***** Page

Astrolabe is a focused tool for managing, editing, and previewing Vega-Lite visualization specifications. It emphasizes efficient snippet management with a clean, resizable three-panel interface: snippet library, Monaco editor with schema-aware autocomplete, and live preview.

Design Principles

  • Local-first: All data stored in browser (localStorage for snippets, IndexedDB for datasets)
  • Offline-capable: Progressive Web App with service worker for full offline functionality
  • Minimal dependencies: Vanilla JavaScript, no build tools, direct CDN imports
  • Developer-friendly: Full JSON schema support, syntax validation, and intellisense
  • Version-aware: Draft/published workflow for safe experimentation
  • Dataset management: Separate storage for datasets with reference system
  • Extensible: Clean architecture for future cloud sync and authentication

Technical Stack

  • Frontend: Vanilla JavaScript (ES6+), HTML5, CSS3
  • Editor: Monaco Editor v0.47.0 (via CDN)
  • Visualization: Vega-Embed v6 (includes Vega v5 & Vega-Lite v5)
  • Storage: localStorage (snippets) + IndexedDB (datasets)
  • Offline: Service Worker API with Cache API for PWA functionality
  • Architecture: Modular script organization with logical file separation
  • Backend: None (frontend-only application)

Data Schemas

Snippet Schema

Snippets are stored in localStorage with full draft/published version control.

{
  id: number,                    // Unique identifier (timestamp + random)
  name: string,                  // User-editable name (default: ISO datetime)
  created: ISO string,           // Creation timestamp
  modified: ISO string,          // Last modification timestamp
  spec: string,                  // Published Vega-Lite spec (JSON)
  draftSpec: string|null,        // Working draft spec (null = no changes)

**********

Written task 1> Translate this sentence from the Astrolabe description into French: "Snippets are stored in localStorage with full draft/published version control."
Written task 2>
Answer the following questions using the Astrolabe description.
(a) Which version of Monaco Editor does Astrolabe use?
(b) Where are datasets stored?
(c) What does a null value for draftSpec indicate?
Written task 3> Extend the Astrolabe description, beginning immediately after its final line.

***** Source excerpt

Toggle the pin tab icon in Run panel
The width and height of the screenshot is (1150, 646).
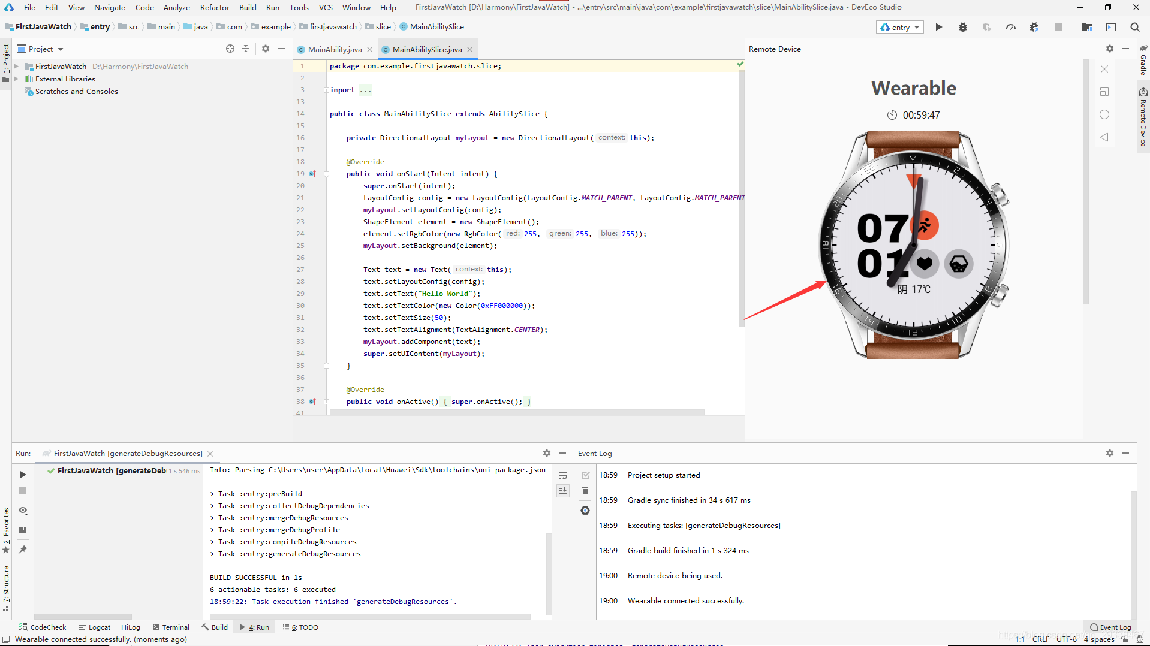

**********

Reply 1> Les extraits sont stockés dans localStorage avec un contrôle complet des versions brouillon et publiée.

Reply 2>
(a) Version 0.47.0, loaded via CDN.
(b) In IndexedDB.
(c) It indicates that there are no changes.

Reply 3>
  comment: string,               // User notes
  tags: string[],                // Organizational tags
  datasetRefs: string[],         // Referenced dataset names
  meta: object                   // Extensibility field
}

Key Design Decisions:

  • ID generation: Date.now() + Math.floor(Math.random() * 10000) for uniqueness
  • Auto-naming: ISO datetime format (YYYY-MM-DD_HH-MM-SS) for default names
  • Draft/published workflow: separate spec and draftSpec fields for safe experimentation
  • Dataset tracking: datasetRefs array automatically populated by reference extraction

Dataset Schema

Datasets are stored in IndexedDB for unlimited size support.

{
  id: number,                    // Unique identifier (timestamp + random)
  name: string,                  // Unique dataset name (enforced by index)
  created: ISO string,           // Creation timestamp
  modified: ISO string,          // Last modification timestamp
  data: any,                     // Inline data (array/object) or URL string
  format: string,                // 'json'|'csv'|'tsv'|'topojson'
  source: string,                // 'inline'|'url'
  comment: string,               // User notes
  rowCount: number|null,         // Calculated row count
  columnCount: number|null,      // Calculated column count
  columns: string[],             // Column names
  size: number|null,             // Data size in bytes
  meta: object                   // Extensibility field
}

Key Design Decisions:

  • Unique name constraint: IndexedDB index prevents duplicate dataset names
  • Computed metadata: automatic calculation of size, rowCount, columns for datasets
  • Multi-format: JSON, CSV, TSV, TopoJSON with format-specific parsing
  • Multi-source: Inline data storage or URL references with automatic fetching

Settings Schema

User preferences stored in localStorage separately from snippets.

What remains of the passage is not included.